For birds that live in a forest habitat or other setting where short bursts of flight are used in sallies or for getting from tree branch to tree branch, their short, rounded wings are suitable for the rapid flapping required to maneuver in tight spaces. Birds in more open settings that sally after larger insects like bees, such as kingbirds and bee-eaters, benefit from longer, more pointed wings, which are more efficient because they generate more lift and less drag. Swallows and swifts, which glide about in totally open spaces, have even longer wings. Another function of long, pointed wings is to enable these birds to turn quickly and smoothly in mid-glide. The wingtips create little vortices of air, within which the low air pressure creates additional lift on the wingtips. Furthermore, long, forked tails provide additional lift, stability, and steering ability, which is important for flying at slower speeds (swifts, though capable of flying very fast, actually must fly relatively slowly to intercept airborne insects). In fact, swifts have bodies so well adapted for flying that they are unable to perch on branches or land on the ground, and so they nest and roost on precipices such as rocky cliffs, behind waterfalls (as the Black Swift of North America and the Great Dusky Swift of South America are known to do) or in chimneys, as in the case of the Chimney Swift.

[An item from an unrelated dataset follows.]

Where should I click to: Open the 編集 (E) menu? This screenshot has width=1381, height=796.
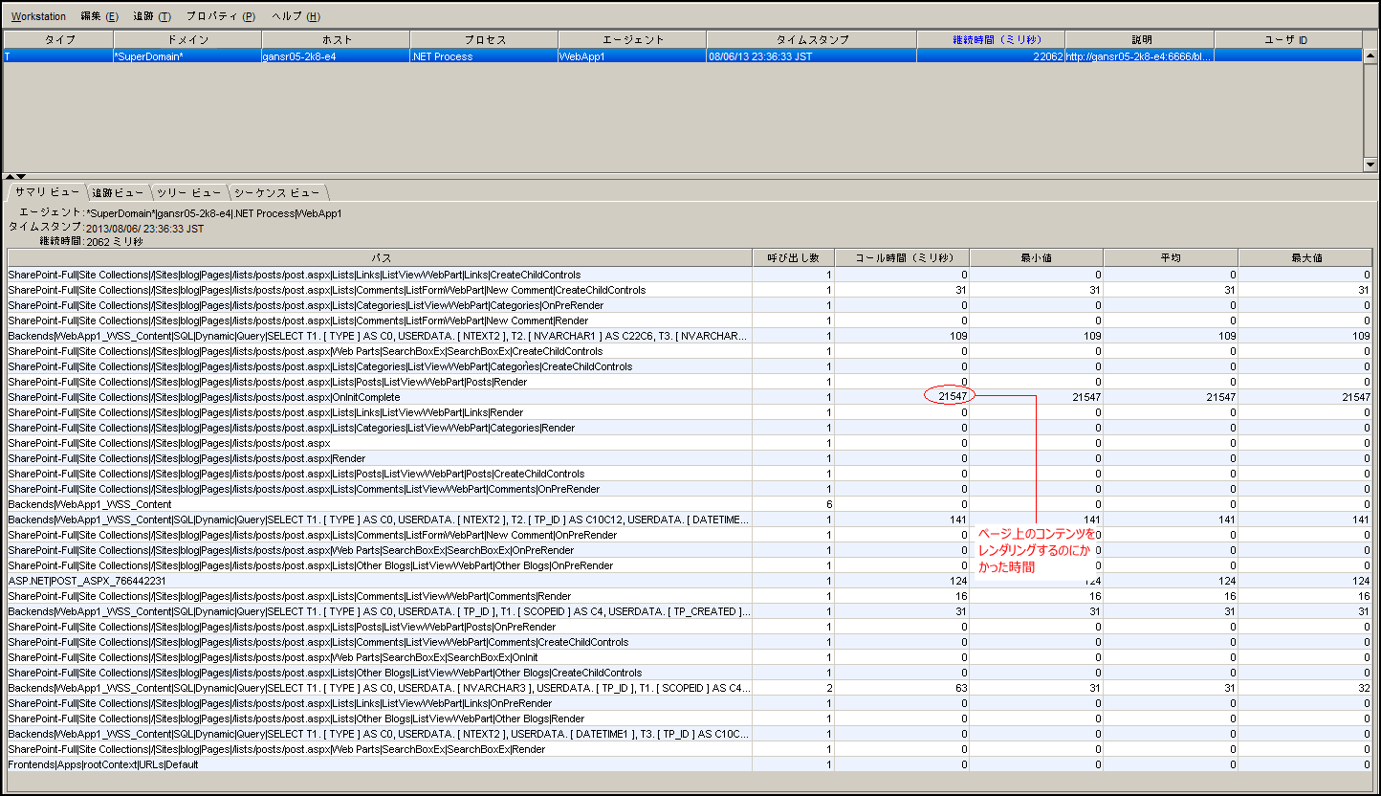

Bill size and shape is also important. Compared to the bills of birds specialized for gleaning, a relatively larger, broader bill is ideal for catching sizeable insects such as bees and flies. The presence of bristles near the bill (rictal bristles) in some flycatchers may be an adaptation for hawking insects; scientists are not sure of the function but they may help protect the eyes or they might actually help provide the bird sensory information as to the location of the prey. Swallows, swifts, and nightjars do not have large bills, but they have wide-gaping mouths. Some nightjars also have bristles around the bill (the Common Poorwill does, the Common Nighthawk does not).

When different kinds of birds have the same adaptations, such similarities are not necessaily indicative of any familial relationship between bird species. Rather, they are the result of convergent evolution. Consider, for example, the marked resemblance in body size, shape, and coloration between flycatchers of several families, though these species are not closely related: the Asian Brown Flycatcher (of the Muscicapidae or Old World flycatcher family), Acadian Flycatcher (of the Tyrranidae or Tyrant flycatcher family) of the New World, and Slaty Monarch (of the Monarchidae or Monarch flycatcher family), endemic to Fiji. All three use flycatching to acquire some or all of their food. But these three families belong to separate branches of the evolutionary tree of songbirds, which diverged in two branching events some 60 and 90 million years ago and continued to evolve independently in different parts of the world. Likewise, the similarities of swifts and swallows once lead naturalists to conclude they were related, but it is now established that they are unrelated, and that the same lifestyle has led to the same adaptations.